Messina Denaro, parla l'oncologo di Trapani: "Non lo conoscevo" - Live Sicilia

Messina Denaro, parla l’oncologo di Trapani: “Non lo conoscevo”

Filippo Zerilli, direttore della clinica oncologica del Sant'Antonio Abate, si difende

PALERMO – “In relazione alla vicenda giudiziaria che mi ha visto coinvolto, mio malgrado, sento di dover specificare alcuni aspetti per ripristinare la concatenazione degli elementi di verità che sono certo la magistratura valuterà con la dovuta attenzione e puntualità”. Inizia così la nota di Filippo Zerilli, direttore della clinica oncologica dell’ospedale Sant’Antonio Abate di Trapani. È coinvolto nell’inchiesta sulla latitanza di Matteo Messina Denaro.

“Ho sempre fatto il medico con coscienza”
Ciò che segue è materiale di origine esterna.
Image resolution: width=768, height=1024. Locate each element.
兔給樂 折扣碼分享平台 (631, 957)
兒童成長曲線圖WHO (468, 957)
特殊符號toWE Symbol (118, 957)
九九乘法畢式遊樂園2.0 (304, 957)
Zerilli interviene per spiegare come è entrato in contatto con Andrea Bonafede, l’uomo che ha fornito l’identità a Messina Denaro per curarsi: “Ho sempre esercitato la professione con scienza e coscienza e non fa eccezione quanto accaduto in relazione al paziente Andrea Bonafede (alias Matteo Messina Denaro) per il quale, in data 3 dicembre 2020, in risposta ad una richiesta di visita oncologica della chirurgia di Mazara del Vallo, supportata da un referto istologico del laboratorio di anatomia patologica dell’ospedale di Castelvetrano del 24 novembre 2020, è stata fissata una visita presso l’Unità che dirigo, segnata nell’agenda di reparto in data 9 dicembre 2020. Non vi è altra documentazione, a mia conoscenza, dalla quale risulti la presenza del paziente Andrea Bonafede presso l’ospedale di Trapani”.

ospedale Trapani
L’ospedale di Trapani

“Mai conosciuto Bonafede prima del suo ingresso in ospedale”

Zerilli smentisce alcune indiscrezioni di stampa secondo cui, avrebbe avuto in curo per diverso tempo il padrino corleonese: “Andrea Bonafede non può essere stato ricoverato per circa un mese presso il mio reparto presso il quale possono essere disposti soltanto ricoveri in Day Hospital o Day Service e non certo ricoveri ordinari”. L’oncologo allontana il sospetto che Messina Denaro possa avere scelto il suo reparto in virtù di rapporti pregressi: “Non ho mai conosciuto Andrea Bonafede prima del suo ingresso in ospedale, né ho avuto con lui contatti personali per fissare la visita oncologica. Non ricordo neppure un mio eventuale contatto personale con il paziente il 9 dicembre, né ritengo si possa pretendere che ne abbia memoria considerato che allora tutte le visite avvenivano (come ancora oggi) indossando la mascherina”.

L’esame del DNA di Messina Denaro

L’ipotesi su cui s’indaga è che Messina Denaro potrebbe avergli rivelato la sua identità nel momento i cui fu necessario eseguire l’esame del Dna. Sul punto Zerlli ricalca “un’osservazione che in sede di audizione all’Ordine ho rivolto ai miei colleghi medici che ne possono cogliere pienamente il senso: l’esame del DNA nei pazienti da trattare con farmaci chemioterapici ha la funzione di individuare eventuali poliformismi che possono aumentare la tossicità del farmaco, non certo a individuare l’identità dei pazienti. Infine sottolineo che dall’inizio di questa vicenda, il 16 gennaio scorso non mi sono mai assentato dal lavoro, come dimostrano le mie presenze in ospedale. Auspico una rapida e positiva conclusione di questa vicenda. La magistratura chiarirà la mia totale estraneità a un contesto che non mi appartiene”.

Si indaga nel mondo della sanità

I pubblici ministeri di Palermo guardano con massima attenzione il mondo della sanità per scovare le possibili connivenze di Messina Denaro. Uno scatolone con referti, esiti di esami specialistici e di laboratorio, visite oncologiche è stato trovato nel rifugio di Campobello di Mazara. Matteo Messina Denaro in questi ultimi anni è stato soprattutto un paziente in cura. Ha fatto ingresso in tante strutture sanitarie, pubbliche, private e private convenzionate. È possibile che nessuno si fosse accorto della falsa identità? Mai è stato necessario che il latitante svelasse chi fosse davvero?